Akşam kuşağındaki 'mafyatik' veya yüksek bütçeli dram dizileri de benzer bir sığlığın içine hapsolmuş durumda. Bir şirketin kuruluşu, şirket içindeki güç savaşları, ihanetler ve entrikalar, ana konu olarak sürekli bir döngüde kullanılıyor. Elbette drama, çatışmadan beslenir. Ancak senaryoların, toplumu ileri taşıyacak, düşündürecek, farklı perspektifler sunacak derinlikten yoksun oluşu, sadece göz alıcı bir tüketim ürünü olmaktan öteye gidemiyor.
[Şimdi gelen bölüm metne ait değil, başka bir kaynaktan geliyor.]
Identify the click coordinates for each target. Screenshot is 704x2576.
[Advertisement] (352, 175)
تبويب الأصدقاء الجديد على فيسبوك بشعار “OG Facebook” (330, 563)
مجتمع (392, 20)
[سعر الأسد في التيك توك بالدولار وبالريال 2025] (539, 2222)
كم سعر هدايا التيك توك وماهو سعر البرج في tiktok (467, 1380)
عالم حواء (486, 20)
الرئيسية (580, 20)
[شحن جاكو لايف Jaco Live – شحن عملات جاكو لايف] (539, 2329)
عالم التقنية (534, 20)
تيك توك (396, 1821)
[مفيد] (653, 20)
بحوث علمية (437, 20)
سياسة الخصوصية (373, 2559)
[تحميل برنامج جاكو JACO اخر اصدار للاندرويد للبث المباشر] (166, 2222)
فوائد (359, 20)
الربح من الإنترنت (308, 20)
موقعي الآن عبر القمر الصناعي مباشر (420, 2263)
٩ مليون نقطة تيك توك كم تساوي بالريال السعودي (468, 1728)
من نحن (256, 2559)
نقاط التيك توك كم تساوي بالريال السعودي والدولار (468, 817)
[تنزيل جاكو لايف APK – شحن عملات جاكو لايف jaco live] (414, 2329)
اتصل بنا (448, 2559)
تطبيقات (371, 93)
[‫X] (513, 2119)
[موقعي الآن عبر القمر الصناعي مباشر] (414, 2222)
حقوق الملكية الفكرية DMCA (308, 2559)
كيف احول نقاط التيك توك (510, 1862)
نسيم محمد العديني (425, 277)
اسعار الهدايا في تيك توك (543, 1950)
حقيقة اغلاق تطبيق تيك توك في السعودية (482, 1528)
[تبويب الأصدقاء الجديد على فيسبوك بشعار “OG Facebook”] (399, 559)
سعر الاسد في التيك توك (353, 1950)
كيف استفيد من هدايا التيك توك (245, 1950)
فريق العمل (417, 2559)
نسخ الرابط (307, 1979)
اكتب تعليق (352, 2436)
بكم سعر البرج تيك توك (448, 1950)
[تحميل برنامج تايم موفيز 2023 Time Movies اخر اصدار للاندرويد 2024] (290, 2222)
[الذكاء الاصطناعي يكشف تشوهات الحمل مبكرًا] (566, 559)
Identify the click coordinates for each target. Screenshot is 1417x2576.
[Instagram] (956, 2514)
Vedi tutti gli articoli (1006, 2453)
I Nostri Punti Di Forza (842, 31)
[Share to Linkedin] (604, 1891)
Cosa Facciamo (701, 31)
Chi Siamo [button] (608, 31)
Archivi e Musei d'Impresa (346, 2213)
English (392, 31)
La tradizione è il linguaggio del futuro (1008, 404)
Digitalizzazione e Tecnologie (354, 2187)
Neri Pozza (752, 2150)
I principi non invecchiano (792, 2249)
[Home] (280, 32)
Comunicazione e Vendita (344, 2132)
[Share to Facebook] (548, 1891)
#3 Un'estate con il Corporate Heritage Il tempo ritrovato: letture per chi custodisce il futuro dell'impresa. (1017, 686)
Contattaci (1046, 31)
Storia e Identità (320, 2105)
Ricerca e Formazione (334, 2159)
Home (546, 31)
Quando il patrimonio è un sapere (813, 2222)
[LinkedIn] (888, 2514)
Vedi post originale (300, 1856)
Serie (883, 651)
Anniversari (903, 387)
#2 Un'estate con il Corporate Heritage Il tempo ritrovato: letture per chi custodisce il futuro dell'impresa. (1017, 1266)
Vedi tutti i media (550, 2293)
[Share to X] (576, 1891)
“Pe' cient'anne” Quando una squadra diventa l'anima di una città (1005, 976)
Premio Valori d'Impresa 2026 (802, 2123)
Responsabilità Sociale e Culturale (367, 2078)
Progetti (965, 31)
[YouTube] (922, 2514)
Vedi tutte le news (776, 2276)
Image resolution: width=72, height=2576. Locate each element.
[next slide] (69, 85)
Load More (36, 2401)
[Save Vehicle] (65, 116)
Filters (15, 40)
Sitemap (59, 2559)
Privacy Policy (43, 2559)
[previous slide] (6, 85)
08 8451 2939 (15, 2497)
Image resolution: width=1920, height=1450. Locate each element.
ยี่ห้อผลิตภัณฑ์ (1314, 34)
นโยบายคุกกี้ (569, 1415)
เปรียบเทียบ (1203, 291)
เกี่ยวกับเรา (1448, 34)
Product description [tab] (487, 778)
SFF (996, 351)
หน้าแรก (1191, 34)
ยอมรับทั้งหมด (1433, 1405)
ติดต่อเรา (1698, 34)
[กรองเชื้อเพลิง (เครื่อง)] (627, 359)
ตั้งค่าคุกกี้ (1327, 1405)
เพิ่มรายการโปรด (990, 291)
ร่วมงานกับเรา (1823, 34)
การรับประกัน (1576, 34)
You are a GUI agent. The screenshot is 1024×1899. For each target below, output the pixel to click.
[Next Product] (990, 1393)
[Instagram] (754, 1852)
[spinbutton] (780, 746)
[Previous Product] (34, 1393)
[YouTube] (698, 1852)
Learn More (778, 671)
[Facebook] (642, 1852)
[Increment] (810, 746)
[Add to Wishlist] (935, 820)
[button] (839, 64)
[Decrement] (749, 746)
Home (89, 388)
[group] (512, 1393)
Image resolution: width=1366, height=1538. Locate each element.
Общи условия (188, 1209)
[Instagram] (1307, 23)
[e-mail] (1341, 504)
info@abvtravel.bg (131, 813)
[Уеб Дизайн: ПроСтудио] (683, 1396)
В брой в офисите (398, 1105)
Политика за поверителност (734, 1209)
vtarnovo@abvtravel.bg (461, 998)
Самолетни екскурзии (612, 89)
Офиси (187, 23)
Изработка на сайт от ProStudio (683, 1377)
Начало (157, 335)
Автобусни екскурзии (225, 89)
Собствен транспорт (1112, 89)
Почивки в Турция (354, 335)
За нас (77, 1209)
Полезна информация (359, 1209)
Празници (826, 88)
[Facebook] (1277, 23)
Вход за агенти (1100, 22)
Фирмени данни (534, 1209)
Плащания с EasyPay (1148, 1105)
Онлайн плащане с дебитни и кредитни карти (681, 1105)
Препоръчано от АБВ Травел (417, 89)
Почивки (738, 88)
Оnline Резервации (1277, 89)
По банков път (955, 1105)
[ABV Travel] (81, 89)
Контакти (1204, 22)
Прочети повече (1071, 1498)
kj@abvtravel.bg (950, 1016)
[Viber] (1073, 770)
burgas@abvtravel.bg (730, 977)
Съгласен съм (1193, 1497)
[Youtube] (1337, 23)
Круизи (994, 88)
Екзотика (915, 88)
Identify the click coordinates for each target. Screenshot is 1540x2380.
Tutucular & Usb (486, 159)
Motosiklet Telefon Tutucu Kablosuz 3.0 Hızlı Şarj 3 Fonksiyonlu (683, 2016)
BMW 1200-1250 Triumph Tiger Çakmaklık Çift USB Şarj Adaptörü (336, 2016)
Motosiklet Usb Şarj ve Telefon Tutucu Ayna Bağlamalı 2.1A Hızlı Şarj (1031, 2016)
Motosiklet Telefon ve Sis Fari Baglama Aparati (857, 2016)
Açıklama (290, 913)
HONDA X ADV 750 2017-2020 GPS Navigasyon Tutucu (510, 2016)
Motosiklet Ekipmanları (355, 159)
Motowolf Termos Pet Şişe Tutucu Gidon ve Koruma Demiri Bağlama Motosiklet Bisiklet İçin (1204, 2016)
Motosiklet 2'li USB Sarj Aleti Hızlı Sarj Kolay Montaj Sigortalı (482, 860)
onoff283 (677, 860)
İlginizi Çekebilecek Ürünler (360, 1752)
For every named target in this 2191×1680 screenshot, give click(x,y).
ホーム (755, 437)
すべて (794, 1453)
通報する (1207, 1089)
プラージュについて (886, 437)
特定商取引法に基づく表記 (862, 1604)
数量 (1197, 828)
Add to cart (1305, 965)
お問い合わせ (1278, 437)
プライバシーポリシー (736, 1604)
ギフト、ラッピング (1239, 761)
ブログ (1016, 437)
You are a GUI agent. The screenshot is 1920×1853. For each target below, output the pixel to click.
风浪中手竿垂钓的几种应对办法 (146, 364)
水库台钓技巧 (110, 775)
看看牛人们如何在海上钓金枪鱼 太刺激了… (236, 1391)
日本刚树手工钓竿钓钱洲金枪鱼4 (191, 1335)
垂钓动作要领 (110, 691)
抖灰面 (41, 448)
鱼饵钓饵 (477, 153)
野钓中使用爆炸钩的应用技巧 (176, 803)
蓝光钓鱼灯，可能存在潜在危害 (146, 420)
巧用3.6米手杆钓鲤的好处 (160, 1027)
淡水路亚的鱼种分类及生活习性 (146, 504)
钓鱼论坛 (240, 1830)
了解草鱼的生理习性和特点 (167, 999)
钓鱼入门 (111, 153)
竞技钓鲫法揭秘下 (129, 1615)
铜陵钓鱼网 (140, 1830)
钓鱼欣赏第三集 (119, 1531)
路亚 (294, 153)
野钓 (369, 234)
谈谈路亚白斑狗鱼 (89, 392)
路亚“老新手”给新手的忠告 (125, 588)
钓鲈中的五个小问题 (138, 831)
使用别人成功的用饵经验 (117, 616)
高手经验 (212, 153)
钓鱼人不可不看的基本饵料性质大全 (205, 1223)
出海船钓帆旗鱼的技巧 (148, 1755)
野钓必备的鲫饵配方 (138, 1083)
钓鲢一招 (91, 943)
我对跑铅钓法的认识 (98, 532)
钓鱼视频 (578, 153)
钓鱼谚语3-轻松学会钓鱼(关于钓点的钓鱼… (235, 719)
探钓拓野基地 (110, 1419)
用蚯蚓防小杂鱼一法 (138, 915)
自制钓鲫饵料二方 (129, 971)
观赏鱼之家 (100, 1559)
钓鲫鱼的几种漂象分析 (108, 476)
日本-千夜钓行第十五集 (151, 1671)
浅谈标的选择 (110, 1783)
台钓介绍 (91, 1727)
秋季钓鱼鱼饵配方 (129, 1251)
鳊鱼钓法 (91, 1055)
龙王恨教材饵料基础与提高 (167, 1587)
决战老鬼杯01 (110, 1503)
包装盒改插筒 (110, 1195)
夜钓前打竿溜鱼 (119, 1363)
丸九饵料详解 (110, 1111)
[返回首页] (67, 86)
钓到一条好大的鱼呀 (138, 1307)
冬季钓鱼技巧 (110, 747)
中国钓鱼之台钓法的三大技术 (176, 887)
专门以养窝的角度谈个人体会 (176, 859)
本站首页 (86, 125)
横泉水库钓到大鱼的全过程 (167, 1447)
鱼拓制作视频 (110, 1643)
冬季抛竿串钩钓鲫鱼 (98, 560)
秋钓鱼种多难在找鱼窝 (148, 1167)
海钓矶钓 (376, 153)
Bu durum, izleyicinin düşünme ve sorgulama yeteneğini pasifleştiren, kolay ve hızlı haz veren bir içeriğe alıştırılması riskini beraberinde getiriyor.
Bir diğer önemli noktası ise medyanın "uzmanlık" kavramına yaklaşımıdır. Bir ekran yüzünün veya gazetecinin; hukuktan dış politikaya, askeri stratejiden siyasi dehalığa kadar her alanda mutlak otorite gibi konuşlandırılması, maalesef ülkemiz medyasının kanayan yarasıdır. Bu durum, hem gerçek uzmanlık alanlarının itibarsızlaşmasına yol açar hem de izleyiciye sunulan bilginin sığ, yanlış veya manipülatif olma riskini artırır. Bir konuda uzman olmak, yıllarca süren eğitim, araştırma ve deneyim gerektirir. Ekranlarda her konuda fikir beyan eden figürler, izleyicinin gerçek bilgiye ulaşma çabasını sekteye uğratmaktadır.
Peki, bu tablo karşısında izleyici olarak bizim rolümüz ne olmalı? Televizyon yayıncılığının temelinde arz-talep dengesi yatar. İzleyici neyi talep eder ve neyi izlerse, yapımcılar ve kanallar o içeriği üretmeye devam eder. Bu kısır döngüyü kırmanın yolu, her şeyden önce nitelikli içeriği talep etmekten ve onu izlemekten geçer.
Tükettiğimiz içeriğin farkında olmalıyız. Bize bir şeyler katacak, ufkumuzu açacak, kültürel birikimimizi artıracak programlara yönelmeliyiz.
Ekrandaki "uzmanların" gerçekten uzman olup olmadığını, tartışılan konunun toplumsal bir faydası olup olmadığını sorgulamalıyız.
Belgeseller, bilim programları, kültürel yayınlar gibi alternatif mecralara yönelmek, zihnimizi sığlıktan kurtarabilir.
Unutmayalım ki, ekran, bize bir dünya sunar. Ancak bu dünyanın nasıl görüneceği, büyük ölçüde izleyicinin kumandasındaki tercihe bağlıdır. Daha bilinçli bir izleyici topluluğu, medyayı daha etik, daha bilgili ve daha sorumlu yayınlar yapmaya zorlayacaktır. Aksi takdirde, ahlaki sınırları zorlayan, içi boş tartışmalarla kilitlenmeye devam ettiğimiz ekranlar, sadece zamanımızı değil, toplumsal değerlerimizi de eritmeye devam edecektir.